The query processor processes the phrase you entered. Spell check is performed, abbreviations are expanded, possible synonyms and diacritics are added to a query sent to the search aggregator. Such implementation allows for reception of a wider range of relevant results and returns relevant results even if the phrase is entered incorrectly.

The query processor uses a set of jobs, which modifies the entered phrase in the following way:

searches for two word collocations
determines topics of the phrase
performs expansion of abbreviations or creates abbreviations
splits or creates composite words
identifies whether the user entered an exact phrase
creates related words
creates alternative notation of numbers or abbreviations
identifies words in the searched phrase which can be omitted during the search process
searches for a comma and splits the searched phrase
searches for a domain name structure in the searched phrase
converts numbers to their token representation or to text
expands ligatures
merges tokens separated with a + or & character

2. Search Aggregator

The search aggregator receives a query from the query processor and sends a request to a query cache to check whether similar query was not performed earlier.

The query cache stores the last relevant result ready to be displayed to the user. These stored results already contain snippets.

If the query cache does not contain proper results, the query is sent to the index server. After the query is processed by the index server, 10 most relevant results are returned to the search aggregator.

Search aggregators have a tree structure. Each search aggregator receives results from several index servers and selects 10 best results. Another search aggregator is connected to these search aggregators and performs a selection of 10 most suitable results from the search aggregators – see the figure above.
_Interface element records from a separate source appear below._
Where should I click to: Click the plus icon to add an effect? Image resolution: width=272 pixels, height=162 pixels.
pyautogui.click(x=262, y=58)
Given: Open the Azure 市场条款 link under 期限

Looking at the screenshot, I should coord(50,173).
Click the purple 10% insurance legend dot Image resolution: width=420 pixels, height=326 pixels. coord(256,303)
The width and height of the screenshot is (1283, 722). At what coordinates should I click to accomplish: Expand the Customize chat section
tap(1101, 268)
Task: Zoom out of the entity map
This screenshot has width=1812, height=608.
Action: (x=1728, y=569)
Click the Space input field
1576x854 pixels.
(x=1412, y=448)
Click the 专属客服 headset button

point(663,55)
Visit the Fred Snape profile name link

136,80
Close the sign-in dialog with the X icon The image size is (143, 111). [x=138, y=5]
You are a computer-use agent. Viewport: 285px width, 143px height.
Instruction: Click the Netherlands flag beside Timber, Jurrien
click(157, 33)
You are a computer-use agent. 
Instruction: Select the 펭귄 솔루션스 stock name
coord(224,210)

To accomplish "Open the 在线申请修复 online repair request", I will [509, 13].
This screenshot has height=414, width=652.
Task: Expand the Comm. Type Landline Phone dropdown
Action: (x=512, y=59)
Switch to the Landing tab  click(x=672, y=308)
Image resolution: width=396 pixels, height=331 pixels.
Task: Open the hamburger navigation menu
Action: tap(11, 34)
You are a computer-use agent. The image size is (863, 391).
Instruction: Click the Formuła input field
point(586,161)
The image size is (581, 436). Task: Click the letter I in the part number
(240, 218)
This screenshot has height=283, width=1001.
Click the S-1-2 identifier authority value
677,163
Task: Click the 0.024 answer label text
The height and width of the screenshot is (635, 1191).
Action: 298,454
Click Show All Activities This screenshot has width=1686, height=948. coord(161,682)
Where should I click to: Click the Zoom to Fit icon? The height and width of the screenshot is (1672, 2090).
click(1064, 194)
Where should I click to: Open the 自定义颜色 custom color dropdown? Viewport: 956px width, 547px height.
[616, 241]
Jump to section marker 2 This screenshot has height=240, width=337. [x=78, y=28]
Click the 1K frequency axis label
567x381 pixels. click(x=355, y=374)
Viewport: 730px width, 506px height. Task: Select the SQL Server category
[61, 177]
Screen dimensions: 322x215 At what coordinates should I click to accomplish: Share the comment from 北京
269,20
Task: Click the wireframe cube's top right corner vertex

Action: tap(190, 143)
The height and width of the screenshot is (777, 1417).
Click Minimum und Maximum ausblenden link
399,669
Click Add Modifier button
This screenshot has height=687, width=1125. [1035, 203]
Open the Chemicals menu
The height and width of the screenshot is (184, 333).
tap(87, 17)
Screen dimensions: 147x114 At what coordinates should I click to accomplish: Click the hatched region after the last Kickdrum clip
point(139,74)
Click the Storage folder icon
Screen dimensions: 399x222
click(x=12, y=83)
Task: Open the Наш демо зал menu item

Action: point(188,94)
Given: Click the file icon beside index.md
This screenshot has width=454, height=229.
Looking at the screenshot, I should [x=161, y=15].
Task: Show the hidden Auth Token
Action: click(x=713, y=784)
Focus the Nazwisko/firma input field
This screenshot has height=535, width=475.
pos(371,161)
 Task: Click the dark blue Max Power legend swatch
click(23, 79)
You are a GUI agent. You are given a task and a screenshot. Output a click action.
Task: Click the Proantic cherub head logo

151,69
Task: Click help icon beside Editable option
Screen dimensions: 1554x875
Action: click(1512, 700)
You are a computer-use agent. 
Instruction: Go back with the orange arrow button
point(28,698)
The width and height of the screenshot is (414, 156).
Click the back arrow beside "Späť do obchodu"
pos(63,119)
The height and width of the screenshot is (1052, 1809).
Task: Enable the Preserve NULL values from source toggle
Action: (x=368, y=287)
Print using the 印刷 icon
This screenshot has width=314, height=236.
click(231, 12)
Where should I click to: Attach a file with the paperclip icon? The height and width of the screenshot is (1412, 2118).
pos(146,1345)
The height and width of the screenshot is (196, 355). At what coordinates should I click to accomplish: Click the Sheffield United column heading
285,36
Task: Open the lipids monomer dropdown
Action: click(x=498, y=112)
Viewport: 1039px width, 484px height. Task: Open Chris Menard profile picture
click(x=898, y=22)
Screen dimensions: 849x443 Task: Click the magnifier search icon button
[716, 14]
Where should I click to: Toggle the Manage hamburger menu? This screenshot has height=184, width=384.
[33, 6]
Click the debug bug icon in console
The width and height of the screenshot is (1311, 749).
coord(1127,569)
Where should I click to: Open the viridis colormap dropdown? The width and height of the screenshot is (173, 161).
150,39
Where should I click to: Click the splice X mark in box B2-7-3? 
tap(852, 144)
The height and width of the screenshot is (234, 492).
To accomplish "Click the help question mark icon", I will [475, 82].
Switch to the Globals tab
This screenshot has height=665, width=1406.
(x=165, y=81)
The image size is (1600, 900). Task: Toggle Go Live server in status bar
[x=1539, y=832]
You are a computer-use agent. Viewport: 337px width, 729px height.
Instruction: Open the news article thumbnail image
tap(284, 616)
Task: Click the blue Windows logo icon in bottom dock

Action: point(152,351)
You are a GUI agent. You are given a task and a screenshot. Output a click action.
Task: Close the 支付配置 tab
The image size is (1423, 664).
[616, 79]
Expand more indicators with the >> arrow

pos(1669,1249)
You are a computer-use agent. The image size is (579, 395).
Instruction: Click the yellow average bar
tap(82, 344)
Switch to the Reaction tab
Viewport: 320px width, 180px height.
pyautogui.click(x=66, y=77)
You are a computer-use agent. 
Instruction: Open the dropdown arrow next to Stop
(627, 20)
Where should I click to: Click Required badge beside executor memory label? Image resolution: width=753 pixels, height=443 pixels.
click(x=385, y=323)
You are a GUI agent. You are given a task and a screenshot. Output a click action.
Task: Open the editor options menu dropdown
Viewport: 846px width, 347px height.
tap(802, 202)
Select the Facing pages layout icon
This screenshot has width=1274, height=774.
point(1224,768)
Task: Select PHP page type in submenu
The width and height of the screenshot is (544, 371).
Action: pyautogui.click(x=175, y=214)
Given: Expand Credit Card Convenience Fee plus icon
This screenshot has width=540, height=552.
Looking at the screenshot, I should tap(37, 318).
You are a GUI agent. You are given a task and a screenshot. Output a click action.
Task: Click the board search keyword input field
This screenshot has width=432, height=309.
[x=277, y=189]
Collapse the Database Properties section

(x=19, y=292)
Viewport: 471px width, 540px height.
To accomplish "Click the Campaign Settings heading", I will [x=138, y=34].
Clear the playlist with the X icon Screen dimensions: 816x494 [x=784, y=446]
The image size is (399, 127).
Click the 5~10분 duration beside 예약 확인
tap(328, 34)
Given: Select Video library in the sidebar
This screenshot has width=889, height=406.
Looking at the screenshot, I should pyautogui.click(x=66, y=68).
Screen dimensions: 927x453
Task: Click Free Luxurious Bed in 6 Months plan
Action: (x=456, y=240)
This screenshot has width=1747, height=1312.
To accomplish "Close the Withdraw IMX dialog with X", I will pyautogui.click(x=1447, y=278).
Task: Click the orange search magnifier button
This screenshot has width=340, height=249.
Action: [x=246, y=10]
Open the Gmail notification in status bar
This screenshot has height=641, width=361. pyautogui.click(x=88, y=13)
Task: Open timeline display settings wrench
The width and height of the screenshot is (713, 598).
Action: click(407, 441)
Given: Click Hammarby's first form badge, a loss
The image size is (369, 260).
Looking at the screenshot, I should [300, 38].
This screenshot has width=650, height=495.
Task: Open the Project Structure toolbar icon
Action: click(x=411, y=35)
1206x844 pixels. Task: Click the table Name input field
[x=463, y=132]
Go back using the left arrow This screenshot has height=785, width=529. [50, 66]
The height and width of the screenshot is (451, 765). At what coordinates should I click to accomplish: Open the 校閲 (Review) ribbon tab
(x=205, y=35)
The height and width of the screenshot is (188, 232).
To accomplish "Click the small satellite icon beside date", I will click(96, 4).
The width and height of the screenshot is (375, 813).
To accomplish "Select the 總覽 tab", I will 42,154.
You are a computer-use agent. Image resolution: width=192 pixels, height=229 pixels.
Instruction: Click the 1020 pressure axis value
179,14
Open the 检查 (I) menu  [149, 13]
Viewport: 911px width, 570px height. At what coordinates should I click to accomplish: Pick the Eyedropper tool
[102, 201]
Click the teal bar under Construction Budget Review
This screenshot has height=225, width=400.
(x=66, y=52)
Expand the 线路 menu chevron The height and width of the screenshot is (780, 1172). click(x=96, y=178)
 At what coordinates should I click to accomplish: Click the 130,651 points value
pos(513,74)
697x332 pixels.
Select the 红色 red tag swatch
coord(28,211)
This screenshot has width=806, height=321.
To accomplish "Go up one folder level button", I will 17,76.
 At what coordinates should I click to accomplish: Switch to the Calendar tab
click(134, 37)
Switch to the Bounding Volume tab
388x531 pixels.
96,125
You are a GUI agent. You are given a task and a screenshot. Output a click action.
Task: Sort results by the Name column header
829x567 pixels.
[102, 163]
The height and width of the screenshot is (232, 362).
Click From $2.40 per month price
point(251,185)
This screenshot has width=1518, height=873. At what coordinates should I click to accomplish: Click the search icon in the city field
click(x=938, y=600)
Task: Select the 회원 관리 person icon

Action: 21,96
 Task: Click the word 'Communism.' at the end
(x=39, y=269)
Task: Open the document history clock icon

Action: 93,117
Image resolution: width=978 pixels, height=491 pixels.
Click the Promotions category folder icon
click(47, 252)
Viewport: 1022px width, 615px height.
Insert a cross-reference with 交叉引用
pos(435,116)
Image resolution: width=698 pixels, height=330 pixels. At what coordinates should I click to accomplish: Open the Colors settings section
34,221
The last search aggregator in the tree sends a request to a snippet server to receive snippets. The 10 results are then sent directly to the web interface.

3. Index Server

The index server performs a search in the search database index. There are several (approx. 200) index servers. Each index server performs a search in a different index database. Such implementation leads to different results obtained from different index servers.

If the searched phrase contains more than one word, the result is an intersection. The index server determines whether the result is relevant to the searched phrase, e.g. if the searched phrase is: “white cat”, not only found documents have to contain both words “white” and “cat”, but also the words should be close to each other. If a document contains words next to each other, it is a more relevant result than a document with the same words located at different places of the document.

4. Snippet Server

The snippet server adds all document information – url, page title, content, links, etc. to the 10 results. It also creates snippets – dynamic descriptions and texts which are highlighted in results returned to the web interface.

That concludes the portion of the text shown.